Reproduce every one of the following lines without any changes.

+++ Provided material

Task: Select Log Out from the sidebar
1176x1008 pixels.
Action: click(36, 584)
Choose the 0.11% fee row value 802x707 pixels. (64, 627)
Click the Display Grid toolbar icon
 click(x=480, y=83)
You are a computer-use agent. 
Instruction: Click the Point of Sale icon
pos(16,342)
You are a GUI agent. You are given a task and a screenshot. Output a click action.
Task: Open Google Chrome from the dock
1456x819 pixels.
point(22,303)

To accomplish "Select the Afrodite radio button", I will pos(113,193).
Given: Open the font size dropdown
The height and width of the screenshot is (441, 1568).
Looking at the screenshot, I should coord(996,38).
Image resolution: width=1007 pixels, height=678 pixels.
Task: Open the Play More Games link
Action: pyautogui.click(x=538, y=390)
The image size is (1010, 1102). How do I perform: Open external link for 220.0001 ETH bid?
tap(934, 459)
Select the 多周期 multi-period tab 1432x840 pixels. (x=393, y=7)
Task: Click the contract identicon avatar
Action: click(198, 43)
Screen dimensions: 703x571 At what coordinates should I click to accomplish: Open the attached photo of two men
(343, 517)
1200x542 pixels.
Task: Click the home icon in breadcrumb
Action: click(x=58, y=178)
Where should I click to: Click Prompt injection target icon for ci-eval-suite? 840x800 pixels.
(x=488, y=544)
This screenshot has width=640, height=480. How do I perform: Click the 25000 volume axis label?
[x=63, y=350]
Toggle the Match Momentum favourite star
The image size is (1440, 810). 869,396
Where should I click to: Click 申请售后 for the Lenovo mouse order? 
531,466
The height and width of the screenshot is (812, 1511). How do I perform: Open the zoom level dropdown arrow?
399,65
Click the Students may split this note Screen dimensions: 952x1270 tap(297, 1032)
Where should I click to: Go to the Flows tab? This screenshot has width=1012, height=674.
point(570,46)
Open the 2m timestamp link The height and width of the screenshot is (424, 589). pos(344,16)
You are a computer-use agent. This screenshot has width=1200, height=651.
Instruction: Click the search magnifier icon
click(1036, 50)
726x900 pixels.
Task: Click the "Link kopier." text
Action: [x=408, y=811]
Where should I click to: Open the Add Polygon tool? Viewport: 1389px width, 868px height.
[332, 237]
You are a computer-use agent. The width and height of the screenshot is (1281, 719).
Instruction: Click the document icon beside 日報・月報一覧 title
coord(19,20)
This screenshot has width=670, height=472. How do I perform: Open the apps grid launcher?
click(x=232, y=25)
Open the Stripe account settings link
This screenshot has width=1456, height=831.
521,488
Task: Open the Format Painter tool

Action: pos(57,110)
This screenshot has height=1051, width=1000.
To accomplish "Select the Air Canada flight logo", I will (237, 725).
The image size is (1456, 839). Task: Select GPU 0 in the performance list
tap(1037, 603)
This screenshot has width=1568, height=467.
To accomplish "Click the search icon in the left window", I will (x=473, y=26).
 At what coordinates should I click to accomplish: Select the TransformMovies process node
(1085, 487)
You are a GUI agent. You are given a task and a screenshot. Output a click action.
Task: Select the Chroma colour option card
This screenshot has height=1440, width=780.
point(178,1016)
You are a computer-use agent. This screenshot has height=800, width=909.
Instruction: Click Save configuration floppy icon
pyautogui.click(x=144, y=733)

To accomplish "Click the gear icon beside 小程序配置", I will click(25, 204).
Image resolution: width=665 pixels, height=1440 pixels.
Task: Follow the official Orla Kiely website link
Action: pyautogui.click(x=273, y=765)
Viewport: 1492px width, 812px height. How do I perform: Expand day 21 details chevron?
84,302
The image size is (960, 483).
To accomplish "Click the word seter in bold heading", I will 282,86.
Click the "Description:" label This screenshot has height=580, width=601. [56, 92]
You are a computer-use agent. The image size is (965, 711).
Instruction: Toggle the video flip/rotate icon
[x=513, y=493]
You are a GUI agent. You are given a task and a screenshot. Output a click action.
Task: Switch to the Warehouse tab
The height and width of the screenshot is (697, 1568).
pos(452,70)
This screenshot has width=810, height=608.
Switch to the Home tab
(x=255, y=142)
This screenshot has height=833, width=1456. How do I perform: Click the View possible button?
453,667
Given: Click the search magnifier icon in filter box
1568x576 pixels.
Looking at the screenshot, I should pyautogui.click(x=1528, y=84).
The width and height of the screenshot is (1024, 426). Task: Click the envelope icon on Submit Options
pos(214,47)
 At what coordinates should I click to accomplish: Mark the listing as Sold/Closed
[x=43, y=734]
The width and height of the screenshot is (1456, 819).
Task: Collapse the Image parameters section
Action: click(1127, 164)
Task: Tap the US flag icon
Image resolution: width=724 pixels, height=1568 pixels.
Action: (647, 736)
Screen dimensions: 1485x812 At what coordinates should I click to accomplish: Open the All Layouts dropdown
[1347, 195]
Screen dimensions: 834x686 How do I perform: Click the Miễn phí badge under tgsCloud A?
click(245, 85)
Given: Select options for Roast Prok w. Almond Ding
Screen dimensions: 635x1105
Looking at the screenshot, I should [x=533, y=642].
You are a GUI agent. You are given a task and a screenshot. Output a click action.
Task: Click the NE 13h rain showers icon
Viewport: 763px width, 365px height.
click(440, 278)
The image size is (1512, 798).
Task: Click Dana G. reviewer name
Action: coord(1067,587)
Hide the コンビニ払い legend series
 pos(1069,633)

++++++

Expected answer:
Task: Select Log Out from the sidebar
1176x1008 pixels.
Action: click(36, 584)
Choose the 0.11% fee row value 802x707 pixels. (64, 627)
Click the Display Grid toolbar icon
 click(x=480, y=83)
You are a computer-use agent. 
Instruction: Click the Point of Sale icon
pos(16,342)
You are a GUI agent. You are given a task and a screenshot. Output a click action.
Task: Open Google Chrome from the dock
1456x819 pixels.
point(22,303)

To accomplish "Select the Afrodite radio button", I will pos(113,193).
Given: Open the font size dropdown
The height and width of the screenshot is (441, 1568).
Looking at the screenshot, I should coord(996,38).
Image resolution: width=1007 pixels, height=678 pixels.
Task: Open the Play More Games link
Action: pyautogui.click(x=538, y=390)
The image size is (1010, 1102). How do I perform: Open external link for 220.0001 ETH bid?
tap(934, 459)
Select the 多周期 multi-period tab 1432x840 pixels. (x=393, y=7)
Task: Click the contract identicon avatar
Action: click(198, 43)
Screen dimensions: 703x571 At what coordinates should I click to accomplish: Open the attached photo of two men
(343, 517)
1200x542 pixels.
Task: Click the home icon in breadcrumb
Action: click(x=58, y=178)
Where should I click to: Click Prompt injection target icon for ci-eval-suite? 840x800 pixels.
(x=488, y=544)
This screenshot has width=640, height=480. How do I perform: Click the 25000 volume axis label?
[x=63, y=350]
Toggle the Match Momentum favourite star
The image size is (1440, 810). 869,396
Where should I click to: Click 申请售后 for the Lenovo mouse order? 
531,466
The height and width of the screenshot is (812, 1511). How do I perform: Open the zoom level dropdown arrow?
399,65
Click the Students may split this note Screen dimensions: 952x1270 tap(297, 1032)
Where should I click to: Go to the Flows tab? This screenshot has width=1012, height=674.
point(570,46)
Open the 2m timestamp link The height and width of the screenshot is (424, 589). pos(344,16)
You are a computer-use agent. This screenshot has width=1200, height=651.
Instruction: Click the search magnifier icon
click(1036, 50)
726x900 pixels.
Task: Click the "Link kopier." text
Action: [x=408, y=811]
Where should I click to: Open the Add Polygon tool? Viewport: 1389px width, 868px height.
[332, 237]
You are a computer-use agent. The width and height of the screenshot is (1281, 719).
Instruction: Click the document icon beside 日報・月報一覧 title
coord(19,20)
This screenshot has width=670, height=472. How do I perform: Open the apps grid launcher?
click(x=232, y=25)
Open the Stripe account settings link
This screenshot has width=1456, height=831.
521,488
Task: Open the Format Painter tool

Action: pos(57,110)
This screenshot has height=1051, width=1000.
To accomplish "Select the Air Canada flight logo", I will (237, 725).
The image size is (1456, 839). Task: Select GPU 0 in the performance list
tap(1037, 603)
This screenshot has width=1568, height=467.
To accomplish "Click the search icon in the left window", I will (x=473, y=26).
 At what coordinates should I click to accomplish: Select the TransformMovies process node
(1085, 487)
You are a GUI agent. You are given a task and a screenshot. Output a click action.
Task: Select the Chroma colour option card
This screenshot has height=1440, width=780.
point(178,1016)
You are a computer-use agent. This screenshot has height=800, width=909.
Instruction: Click Save configuration floppy icon
pyautogui.click(x=144, y=733)

To accomplish "Click the gear icon beside 小程序配置", I will click(25, 204).
Image resolution: width=665 pixels, height=1440 pixels.
Task: Follow the official Orla Kiely website link
Action: pyautogui.click(x=273, y=765)
Viewport: 1492px width, 812px height. How do I perform: Expand day 21 details chevron?
84,302
The image size is (960, 483).
To accomplish "Click the word seter in bold heading", I will 282,86.
Click the "Description:" label This screenshot has height=580, width=601. [56, 92]
You are a computer-use agent. The image size is (965, 711).
Instruction: Toggle the video flip/rotate icon
[x=513, y=493]
You are a GUI agent. You are given a task and a screenshot. Output a click action.
Task: Switch to the Warehouse tab
The height and width of the screenshot is (697, 1568).
pos(452,70)
This screenshot has width=810, height=608.
Switch to the Home tab
(x=255, y=142)
This screenshot has height=833, width=1456. How do I perform: Click the View possible button?
453,667
Given: Click the search magnifier icon in filter box
1568x576 pixels.
Looking at the screenshot, I should pyautogui.click(x=1528, y=84).
The width and height of the screenshot is (1024, 426). Task: Click the envelope icon on Submit Options
pos(214,47)
 At what coordinates should I click to accomplish: Mark the listing as Sold/Closed
[x=43, y=734]
The width and height of the screenshot is (1456, 819).
Task: Collapse the Image parameters section
Action: click(1127, 164)
Task: Tap the US flag icon
Image resolution: width=724 pixels, height=1568 pixels.
Action: (647, 736)
Screen dimensions: 1485x812 At what coordinates should I click to accomplish: Open the All Layouts dropdown
[1347, 195]
Screen dimensions: 834x686 How do I perform: Click the Miễn phí badge under tgsCloud A?
click(245, 85)
Given: Select options for Roast Prok w. Almond Ding
Screen dimensions: 635x1105
Looking at the screenshot, I should [x=533, y=642].
You are a GUI agent. You are given a task and a screenshot. Output a click action.
Task: Click the NE 13h rain showers icon
Viewport: 763px width, 365px height.
click(440, 278)
The image size is (1512, 798).
Task: Click Dana G. reviewer name
Action: coord(1067,587)
Hide the コンビニ払い legend series
 pos(1069,633)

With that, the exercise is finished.